The U.S. District Court for the Southern District of New York ordered Jason Sugarman to pay $10.2 million for his alleged role in a scheme to steal money that was meant to be invested in Native American tribal bonds.
Sugarman and his partner, Jason Galanis, acquired control of two investment advisory firms so they could use client funds to purchase $43 million of tribal bonds, according to a complaint filed by the Securities and Exchange Commission. While the proceeds were supposed to be invested in annuities that would benefit the tribal corporation and repay bondholders, the SEC alleged that Sugarman and Galanis instead used the money to acquire foreign insurance companies.
“In its wake, the scheme left the investment advisers defunct, the European insurer in administrative receivership, the Bermuda insurance holding company delisted from the Bermuda Stock Exchange, the Native American tribal corporation nominally indebted for $60 million, and the pension funds with a $43 million investment in worthless securities,” the SEC alleged in its complaint.

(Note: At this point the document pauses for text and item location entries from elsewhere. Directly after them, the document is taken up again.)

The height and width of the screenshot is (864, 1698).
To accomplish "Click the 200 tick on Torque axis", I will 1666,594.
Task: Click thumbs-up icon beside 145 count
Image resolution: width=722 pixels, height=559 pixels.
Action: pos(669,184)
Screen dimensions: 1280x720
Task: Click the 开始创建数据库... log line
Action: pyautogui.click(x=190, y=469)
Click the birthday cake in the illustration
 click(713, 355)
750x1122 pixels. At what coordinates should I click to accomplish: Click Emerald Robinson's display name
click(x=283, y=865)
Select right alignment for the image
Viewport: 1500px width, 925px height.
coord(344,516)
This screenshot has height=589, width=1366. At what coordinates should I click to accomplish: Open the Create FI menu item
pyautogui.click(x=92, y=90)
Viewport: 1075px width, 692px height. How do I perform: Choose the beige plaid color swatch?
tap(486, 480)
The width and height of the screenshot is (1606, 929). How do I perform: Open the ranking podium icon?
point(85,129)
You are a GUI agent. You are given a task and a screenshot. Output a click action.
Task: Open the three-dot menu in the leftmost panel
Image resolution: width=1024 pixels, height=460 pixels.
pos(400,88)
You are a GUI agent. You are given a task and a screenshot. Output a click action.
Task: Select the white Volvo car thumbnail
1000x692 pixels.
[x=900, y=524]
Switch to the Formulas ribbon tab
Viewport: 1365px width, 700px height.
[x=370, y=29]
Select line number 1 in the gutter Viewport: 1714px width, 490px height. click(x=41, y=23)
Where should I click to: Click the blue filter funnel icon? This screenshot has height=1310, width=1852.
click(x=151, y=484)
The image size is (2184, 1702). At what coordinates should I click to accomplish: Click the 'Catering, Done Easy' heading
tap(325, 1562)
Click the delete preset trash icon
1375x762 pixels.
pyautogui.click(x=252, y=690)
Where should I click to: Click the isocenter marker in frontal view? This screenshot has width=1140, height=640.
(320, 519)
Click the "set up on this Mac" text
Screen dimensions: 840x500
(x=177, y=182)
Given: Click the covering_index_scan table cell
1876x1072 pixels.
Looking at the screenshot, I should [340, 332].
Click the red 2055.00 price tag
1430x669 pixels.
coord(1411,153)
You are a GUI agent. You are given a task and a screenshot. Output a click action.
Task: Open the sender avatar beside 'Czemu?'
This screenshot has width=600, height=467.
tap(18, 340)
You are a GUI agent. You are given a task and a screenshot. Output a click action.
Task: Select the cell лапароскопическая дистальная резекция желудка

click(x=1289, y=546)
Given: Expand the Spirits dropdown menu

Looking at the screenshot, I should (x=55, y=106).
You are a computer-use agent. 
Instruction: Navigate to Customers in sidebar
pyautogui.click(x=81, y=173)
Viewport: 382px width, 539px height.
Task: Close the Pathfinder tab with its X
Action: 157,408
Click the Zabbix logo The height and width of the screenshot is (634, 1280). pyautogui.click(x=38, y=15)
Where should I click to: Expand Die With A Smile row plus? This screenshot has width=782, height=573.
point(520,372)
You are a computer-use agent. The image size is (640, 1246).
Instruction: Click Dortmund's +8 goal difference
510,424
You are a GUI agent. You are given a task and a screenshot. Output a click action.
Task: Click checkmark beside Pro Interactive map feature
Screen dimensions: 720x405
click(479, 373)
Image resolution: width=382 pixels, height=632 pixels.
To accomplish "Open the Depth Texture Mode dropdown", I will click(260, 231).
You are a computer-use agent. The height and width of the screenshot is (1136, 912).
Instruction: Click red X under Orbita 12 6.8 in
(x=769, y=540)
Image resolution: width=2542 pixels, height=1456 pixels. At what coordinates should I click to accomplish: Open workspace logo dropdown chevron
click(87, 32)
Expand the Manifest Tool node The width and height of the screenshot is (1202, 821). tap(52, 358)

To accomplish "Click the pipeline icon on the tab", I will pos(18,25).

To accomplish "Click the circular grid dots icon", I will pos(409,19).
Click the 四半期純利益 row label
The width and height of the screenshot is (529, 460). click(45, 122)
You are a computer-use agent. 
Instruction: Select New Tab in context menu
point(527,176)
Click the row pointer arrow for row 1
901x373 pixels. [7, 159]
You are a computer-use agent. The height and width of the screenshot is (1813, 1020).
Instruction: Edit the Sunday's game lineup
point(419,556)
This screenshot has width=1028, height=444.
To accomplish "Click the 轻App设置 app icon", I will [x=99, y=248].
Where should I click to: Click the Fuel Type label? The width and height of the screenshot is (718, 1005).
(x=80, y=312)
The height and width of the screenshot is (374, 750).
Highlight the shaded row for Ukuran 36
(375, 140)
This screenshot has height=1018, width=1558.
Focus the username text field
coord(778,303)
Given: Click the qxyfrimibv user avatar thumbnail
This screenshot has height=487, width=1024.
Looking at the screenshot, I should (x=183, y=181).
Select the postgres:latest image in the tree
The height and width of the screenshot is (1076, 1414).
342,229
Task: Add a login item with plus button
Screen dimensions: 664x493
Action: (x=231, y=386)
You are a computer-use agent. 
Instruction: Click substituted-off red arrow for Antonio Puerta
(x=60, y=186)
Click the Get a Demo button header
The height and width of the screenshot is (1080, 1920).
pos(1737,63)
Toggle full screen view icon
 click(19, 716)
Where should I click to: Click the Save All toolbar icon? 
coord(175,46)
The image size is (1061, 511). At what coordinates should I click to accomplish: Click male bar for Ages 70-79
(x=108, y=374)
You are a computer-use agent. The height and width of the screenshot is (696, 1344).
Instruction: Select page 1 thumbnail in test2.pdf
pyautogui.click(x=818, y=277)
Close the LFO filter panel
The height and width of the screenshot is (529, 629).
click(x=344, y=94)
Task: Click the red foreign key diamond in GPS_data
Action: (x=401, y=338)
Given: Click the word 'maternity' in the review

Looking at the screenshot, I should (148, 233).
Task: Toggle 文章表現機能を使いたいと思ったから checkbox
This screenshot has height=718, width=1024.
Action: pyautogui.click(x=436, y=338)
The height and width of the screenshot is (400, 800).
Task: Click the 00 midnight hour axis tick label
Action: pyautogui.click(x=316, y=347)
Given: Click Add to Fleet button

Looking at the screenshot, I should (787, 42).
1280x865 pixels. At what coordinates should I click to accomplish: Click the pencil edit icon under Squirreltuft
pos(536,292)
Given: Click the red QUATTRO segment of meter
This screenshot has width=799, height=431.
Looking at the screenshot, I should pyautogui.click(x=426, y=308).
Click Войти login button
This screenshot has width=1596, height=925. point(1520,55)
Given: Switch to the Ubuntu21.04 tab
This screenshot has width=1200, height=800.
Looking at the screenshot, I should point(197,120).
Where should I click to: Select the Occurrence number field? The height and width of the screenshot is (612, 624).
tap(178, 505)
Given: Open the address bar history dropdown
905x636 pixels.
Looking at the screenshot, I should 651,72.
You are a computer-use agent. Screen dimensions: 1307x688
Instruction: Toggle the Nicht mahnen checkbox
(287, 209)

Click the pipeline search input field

The $10.2 million in disgorgement, interest and penalties resolves the charges without Sugarman admitting or denying the SEC’s allegations. Sugarman did not respond to email requests for comment.
The decision follows the SEC’s case against eight other participants in the scheme and criminal indictments against seven of those defendants, including Galanis and Devon Archer, the former business partner of Hunter Biden. Galanis, whom Forbes once dubbed “Porn’s New King,” pleaded guilty to securities fraud and is serving 15 years in a minimum security prison in San Pedro, California, according to Los Angeles Magazine.
Sugarman is a minority owner of the Los Angeles Football Club and the son-in-law of Peter Guber, the owner of the Los Angeles Dodgers. Sugarman is also connected with a Los Angeles Police Department investigation into the disappearance of Heidi Planck, an employee of Sugarman’s firm, Camden Capital Partners, who has been missing since 2021.